Foi há dias


Era meia noite e qualquer coisa quando me lembrei que tinha uma máquina de roupa para estender. Lá teria que ser. Apaguei a televisão. Estava tudo em silêncio neste meu sítio. O sono não vinha e o calor ainda estava instalado dentro de casa. Abertas as janelas, corridos os estores há umas horas e nada parecia estar mais fresco. Já Marido e Bi adormeceram há que tempo. A mim, o joão pestana visita-me sempre muito tarde.
Acendi a luz, tinha de ser. Levantei os estores devagar. Ai as melgas!, pensei. Mas que bom lá fora! Lá fora é que apetecia estar. Deixei-me ficar de braços cruzados sobre o parapeito, a imaginar. Se fosse a conversar seria óptimo.
Lembrei os tempos idos e a tagarelice das vizinhas. Se hoje ainda se usasse estar nas ruas, ou sentados às portas ou às janelas a tagarelar com os vizinhos, decerto o sono viria naturalmente e iríamos mais frescos para a cama. Hoje, nas cidades grandes, tudo ou quase tudo se modificou. Fecha-mo-nos a sete chaves e vivemos muito mais sós.
Inspirei os aromas da noite. São a minha companhia na tarefa que me aguarda. Aromas que cérebro adentro me despertaram uma sensação fantástica de déjà vu!. Lá fui estendendo a roupa, peça a peça bem esticadas, duas molinhas da mesma cor a segurá-la no estendal, a noite escura iluminar-me, a ver se me lembrava. Meia dúzia de luzinhas das casas em frente, mas afastadas, eram o sinal de ainda gente a pé, como eu.
Fui sentindo mudança no tempo e veio uma brisa quase tropical - fresca mas húmida. Mas onde é que eu já vivi isto? Aquele aroma, um pouco a maresia, apanhou-me desprevenida. Mas levou-me a outras latitudes. Luanda e as noites de calor à espera do sono, pai e mãe a tagarelar com a vizinha Alexandra que esperava o marido Sr. Fernandes, que tardava a chegar!
Fui e vim num quarto de hora. Tão fácil. Tão bom. Dei por mim a trautear, baixinho, «brinca na areia, na areia, na areia ...». Ora esta!
Terminei a tarefa. Estava cansada fisicamente. Adormeci com esse aroma, esse ir até aos confins da memória e senti-me bem.
No dia seguinte, o «brinca na areia» ainda estava por aqui.
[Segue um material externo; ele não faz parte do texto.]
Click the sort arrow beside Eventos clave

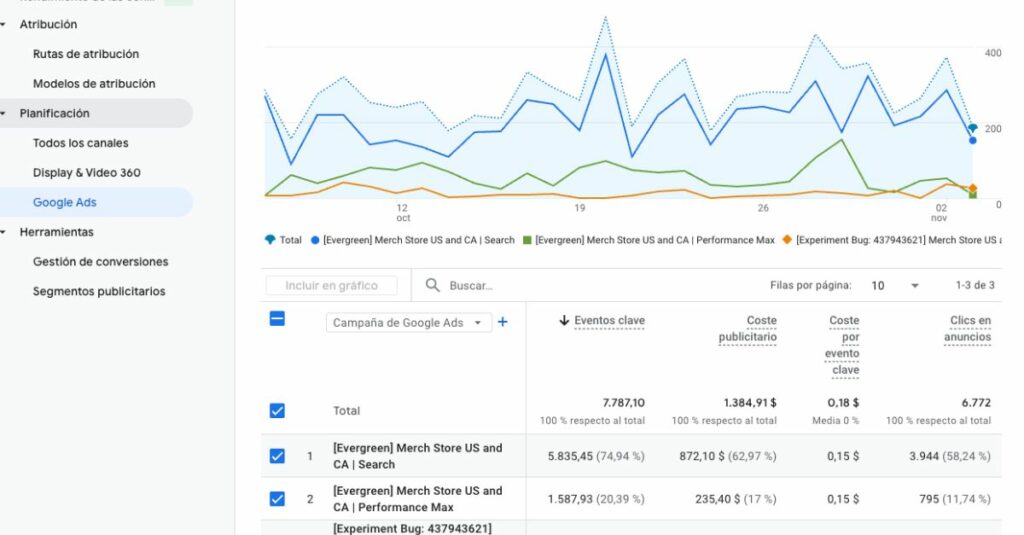pyautogui.click(x=564, y=321)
Pois. Tenho o single, oferta da tal D. Alexandra, vizinha do lado muito querida, lá da Salvador Correia, em 1969. Está guardado como uma relíquia, entre outras relíquias em vinil. Não iria buscá-lo. Grande e desafiadora seria a trabalheira de subir o escadote quando estou sozinha em casa. É coisa que recuso fazer. Mais fácil foi entrar no Youtube e procurar. Quem sabe, talvez encontrasse essa musiquinha que encerrou o meu dia anterior como um dia feliz.
A tecnologia e a partilha das coisas boas na Internet, existe. As más, não as procuro. Quando vêm ao meu encontro, mando-as directamente para o caixote do lixo.
Aí está ela. Encontrei-a. Partilho. Espero que apreciem.

Tenham uma boa 2ª. feira.

(Escrito em 27 de Junho 2011)

1 comentário:

Elvira disse...

Nunca nos esquecemos, principalmente, das boas recordações, por mais "velhas" que sejam. Elas, por um motivo ou por outro, surgem na nossa mente, apanhando-nos de surpresa, às vezes. Gostei de ler este trecho e de ouvir a musiquinha. Beijos, fiquem bem.